Web Search Researcher

Activation

When this skill is triggered, ALWAYS display this banner first:

code

╭─────────────────────────────────────────────────────────────╮
│  🌐 SKILL ACTIVATED: web-search-researcher                  │
├─────────────────────────────────────────────────────────────┤
│  Topic: [research question/topic]                           │
│  Action: Searching web for authoritative sources...         │
│  Output: Synthesized findings with source links             │
╰─────────────────────────────────────────────────────────────╯

When to Use

This skill activates when:

•"search for information about"
•"find documentation on"
•"what's the best practice for"
•"look up how to"
•Need current/modern information not in training data
•Need official documentation or tutorials

Method 1: Exa.ai API (Primary - Recommended)

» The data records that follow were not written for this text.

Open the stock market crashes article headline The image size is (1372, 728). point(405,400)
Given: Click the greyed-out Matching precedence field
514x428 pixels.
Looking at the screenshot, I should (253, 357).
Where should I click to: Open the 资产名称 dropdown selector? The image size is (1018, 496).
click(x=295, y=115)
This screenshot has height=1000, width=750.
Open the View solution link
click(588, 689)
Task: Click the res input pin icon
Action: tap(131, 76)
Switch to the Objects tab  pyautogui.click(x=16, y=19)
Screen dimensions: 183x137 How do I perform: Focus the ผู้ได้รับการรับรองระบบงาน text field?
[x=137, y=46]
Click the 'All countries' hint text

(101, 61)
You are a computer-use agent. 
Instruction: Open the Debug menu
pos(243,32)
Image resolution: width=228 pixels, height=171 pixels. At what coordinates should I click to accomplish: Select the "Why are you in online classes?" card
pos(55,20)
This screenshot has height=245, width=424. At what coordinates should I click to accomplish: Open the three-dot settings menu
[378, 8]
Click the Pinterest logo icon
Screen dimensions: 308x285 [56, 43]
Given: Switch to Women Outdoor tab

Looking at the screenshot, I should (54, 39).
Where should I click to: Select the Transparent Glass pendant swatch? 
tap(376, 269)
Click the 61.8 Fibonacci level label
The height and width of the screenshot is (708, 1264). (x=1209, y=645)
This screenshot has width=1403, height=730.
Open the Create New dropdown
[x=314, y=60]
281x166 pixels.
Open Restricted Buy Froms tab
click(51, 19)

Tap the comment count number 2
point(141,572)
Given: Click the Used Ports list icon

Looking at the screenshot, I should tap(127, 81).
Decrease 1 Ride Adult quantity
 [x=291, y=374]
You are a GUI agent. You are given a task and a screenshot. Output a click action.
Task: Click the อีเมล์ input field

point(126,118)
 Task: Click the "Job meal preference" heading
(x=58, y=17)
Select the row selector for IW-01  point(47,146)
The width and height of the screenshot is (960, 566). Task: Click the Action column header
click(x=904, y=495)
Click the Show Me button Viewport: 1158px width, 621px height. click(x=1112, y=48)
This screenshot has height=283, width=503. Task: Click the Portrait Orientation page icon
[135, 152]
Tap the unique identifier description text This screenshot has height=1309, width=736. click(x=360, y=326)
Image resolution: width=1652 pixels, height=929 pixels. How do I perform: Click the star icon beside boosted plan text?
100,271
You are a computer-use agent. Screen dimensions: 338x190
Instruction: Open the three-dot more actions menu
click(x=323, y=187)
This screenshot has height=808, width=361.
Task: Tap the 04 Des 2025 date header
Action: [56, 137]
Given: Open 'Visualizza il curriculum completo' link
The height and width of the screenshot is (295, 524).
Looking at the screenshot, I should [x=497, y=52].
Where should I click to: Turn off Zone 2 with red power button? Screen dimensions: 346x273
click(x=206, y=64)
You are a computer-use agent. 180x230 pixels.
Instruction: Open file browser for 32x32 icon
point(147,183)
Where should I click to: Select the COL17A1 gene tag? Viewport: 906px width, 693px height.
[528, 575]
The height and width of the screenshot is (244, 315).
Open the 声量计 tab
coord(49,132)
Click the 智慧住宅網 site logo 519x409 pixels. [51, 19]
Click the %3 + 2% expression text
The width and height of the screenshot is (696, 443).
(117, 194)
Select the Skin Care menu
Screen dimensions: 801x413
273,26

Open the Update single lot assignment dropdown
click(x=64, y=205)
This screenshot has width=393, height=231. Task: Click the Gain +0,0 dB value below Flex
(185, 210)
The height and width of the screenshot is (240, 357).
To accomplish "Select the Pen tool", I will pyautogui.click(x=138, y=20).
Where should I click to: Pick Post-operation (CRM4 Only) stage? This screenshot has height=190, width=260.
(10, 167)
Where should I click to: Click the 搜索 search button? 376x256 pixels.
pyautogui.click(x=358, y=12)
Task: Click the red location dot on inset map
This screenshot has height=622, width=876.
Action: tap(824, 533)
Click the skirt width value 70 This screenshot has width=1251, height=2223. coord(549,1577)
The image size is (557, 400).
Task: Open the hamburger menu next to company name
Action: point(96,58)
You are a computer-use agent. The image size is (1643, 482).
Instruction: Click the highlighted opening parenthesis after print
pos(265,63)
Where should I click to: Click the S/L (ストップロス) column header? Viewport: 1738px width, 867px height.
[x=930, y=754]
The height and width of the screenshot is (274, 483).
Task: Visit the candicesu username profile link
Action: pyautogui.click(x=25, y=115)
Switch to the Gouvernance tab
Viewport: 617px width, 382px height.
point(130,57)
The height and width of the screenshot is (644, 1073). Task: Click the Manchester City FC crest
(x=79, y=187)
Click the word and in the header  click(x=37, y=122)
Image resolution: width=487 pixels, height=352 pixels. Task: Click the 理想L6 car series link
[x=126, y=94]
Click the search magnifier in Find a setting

Exa provides semantic/neural search with content retrieval. Use this as the primary method.

Basic Search (get URLs and titles)

bash

curl -s "https://api.exa.ai/search" \
  -H "x-api-key: ${EXA_API_KEY}" \
  -H "Content-Type: application/json" \
  -d '{
    "query": "your search query here",
    "numResults": 5,
    "type": "auto"
  }' | jq '.results[] | {title, url}'

Search with Content (get text from pages)

bash

curl -s "https://api.exa.ai/search" \
  -H "x-api-key: ${EXA_API_KEY}" \
  -H "Content-Type: application/json" \
  -d '{
    "query": "your search query here",
    "numResults": 5,
    "type": "auto",
    "contents": {
      "text": {
        "maxCharacters": 1000
      }
    }
  }' | jq '.results[] | {title, url, text}'

Search with Highlights (best for extracting key info)

bash

curl -s "https://api.exa.ai/search" \
  -H "x-api-key: ${EXA_API_KEY}" \
  -H "Content-Type: application/json" \
  -d '{
    "query": "your search query here",
    "numResults": 5,
    "type": "auto",
    "contents": {
      "highlights": {
        "numSentences": 3,
        "query": "specific aspect to highlight"
      }
    }
  }' | jq '.results[] | {title, url, highlights}'

Filter by Domain or Date

bash

curl -s "https://api.exa.ai/search" \
  -H "x-api-key: ${EXA_API_KEY}" \
  -H "Content-Type: application/json" \
  -d '{
    "query": "kubernetes security best practices",
    "numResults": 5,
    "type": "auto",
    "includeDomains": ["kubernetes.io", "github.com"],
    "startPublishedDate": "2024-01-01T00:00:00.000Z",
    "contents": {
      "text": {"maxCharacters": 800}
    }
  }' | jq '.results[] | {title, url, publishedDate, text}'

Exa API Parameters Reference

Parameter	Type	Description
`query`	string	Search query (required)
`numResults`	int	Number of results (default: 10, max: 100)
`type`	string	`"auto"`, `"neural"`, or `"keyword"`
`includeDomains`	array	Limit to specific domains
`excludeDomains`	array	Exclude specific domains
`startPublishedDate`	string	ISO date filter (after)
`endPublishedDate`	string	ISO date filter (before)
`contents.text.maxCharacters`	int	Max chars of text to return
`contents.highlights.numSentences`	int	Number of highlight sentences
`contents.highlights.query`	string	Query for highlights

Method 2: Curl Fallback (When Exa fails or for direct fetching)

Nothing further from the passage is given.